The movie "Field of Dreams" taught us a few things about baseball. One: If you build it, they will come (and then they will leave and not come back until five years later, when your team finally starts winning after 12 years in the sewer). Two: You never know when some dead dude will walk into the outfield and change your life.
Jeremy Bonderman had that kind of outfield experience recently. The dude in question was fellow Tigers pitcher Kenny Rogers, who was just like Shoeless Joe Jackson in the movie, except that Rogers happened to not be dead.
This was in late May. Neither Bonderman nor Rogers was pitching that day, but they were tossing the ball in the outfield. (Officially, Bonderman says they were "messing around.") Rogers showed Bonderman a different grip for a change-up. Bonderman had been searching for a great change-up for four years -- it's the only thing that has kept him from stardom. In his last two games, he had given up 10 earned runs in 10 innings.
Bonderman tried the new grip. It felt comfortable. He decided to try it.
In six starts since -- including the Tigers' 4-1 win over St. Louis on Sunday -- Bonderman has a 2.30 earned-run average.
Has he been that good? Actually, he's been better. If you give him a mulligan for the first game with the new change-up, when Bonderman gave up four runs in seven innings against the Yankees, he has a 1.77 earned-run average with the new grip. He has more strikeouts (44) than baserunners allowed (37). That's not just good. That's as good as almost any pitcher in the game.
The box score says Bonderman didn't get the win Sunday. The box score, I am sad to report, is smoking crack. Jim Leyland knows why the Tigers won.
"What a performance he put on," Leyland said of Bonderman. "He's been awesome lately. I wanted him to win the game. The players wanted him to win the game. He deserved to win the game."
He didn't win the game, technically, but only because the Tigers scored three runs in the eighth inning, after Bonderman was done.

**Task to carry out:** Continue the piece about Jeremy Bonderman's new change-up grip, starting right after its final sentence.

**Given information:**
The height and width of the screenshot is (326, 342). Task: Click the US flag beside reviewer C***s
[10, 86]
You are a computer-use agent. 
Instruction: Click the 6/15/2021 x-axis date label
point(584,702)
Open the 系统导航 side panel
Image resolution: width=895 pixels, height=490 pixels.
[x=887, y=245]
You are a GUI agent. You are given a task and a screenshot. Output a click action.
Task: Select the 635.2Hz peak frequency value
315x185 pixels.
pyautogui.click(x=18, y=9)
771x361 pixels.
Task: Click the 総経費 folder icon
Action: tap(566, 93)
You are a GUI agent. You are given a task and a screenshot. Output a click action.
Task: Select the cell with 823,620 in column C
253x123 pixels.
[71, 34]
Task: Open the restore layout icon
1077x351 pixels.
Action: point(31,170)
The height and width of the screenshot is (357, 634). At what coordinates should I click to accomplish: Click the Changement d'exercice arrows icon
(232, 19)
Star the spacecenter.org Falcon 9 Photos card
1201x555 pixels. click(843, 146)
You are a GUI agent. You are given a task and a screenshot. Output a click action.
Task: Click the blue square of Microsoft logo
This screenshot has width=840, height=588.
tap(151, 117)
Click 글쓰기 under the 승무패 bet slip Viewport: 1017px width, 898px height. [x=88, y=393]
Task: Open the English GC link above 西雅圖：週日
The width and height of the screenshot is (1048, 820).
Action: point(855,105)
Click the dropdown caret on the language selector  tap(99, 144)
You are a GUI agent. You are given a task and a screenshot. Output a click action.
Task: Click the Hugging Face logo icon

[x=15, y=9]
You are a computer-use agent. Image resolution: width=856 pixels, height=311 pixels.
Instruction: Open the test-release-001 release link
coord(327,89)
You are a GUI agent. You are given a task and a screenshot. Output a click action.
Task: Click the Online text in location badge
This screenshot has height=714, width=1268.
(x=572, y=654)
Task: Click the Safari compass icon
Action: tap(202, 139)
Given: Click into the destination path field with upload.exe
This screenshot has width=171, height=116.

**Response for this exercise:**
But Bonderman was great, partly because of his improved change-up, partly because he has a better mental approach, which got him out of the first inning.
The Cardinals' first hitter, David Eckstein, tapped out a 60-foot single. The next guy, Timo Perez, somehow singled on a hard ground ball off the first baseman's glove.
Bonderman should have had two outs. Instead, he had two guys on, nobody out, and Leyland on his way to the mound. The skipper knows that Bonderman has often struggled in the first inning.
"That's why I went out there right away," Leyland said, "to tell him, 'Look, don't even think about getting this in your mind as a negative. Just turn the page, go on and pitch.' And he did."
Bonderman struck out Albert Pujols, merely the best hitter in baseball. Then he struck out Scott Rolen, one of the best contact hitters in baseball. And then Bonderman really showed how he has matured.
Jim Edmonds, another big bopper, came up. In his younger days, Bonderman might have tried too hard to get a third straight strikeout. But this time he remembered that Scott Spiezio, a weaker hitter than Edmonds, was on deck. He wanted to make sure Edmonds didn't beat him.
Bonderman walked Edmonds to load the bases. But then he got Spiezio to pop out to end the inning.
Bonderman doesn't want to talk too much about his recent success. Then again, Bonderman doesn't want to talk too much about anything. The man's press secretary should be J.D. Salinger.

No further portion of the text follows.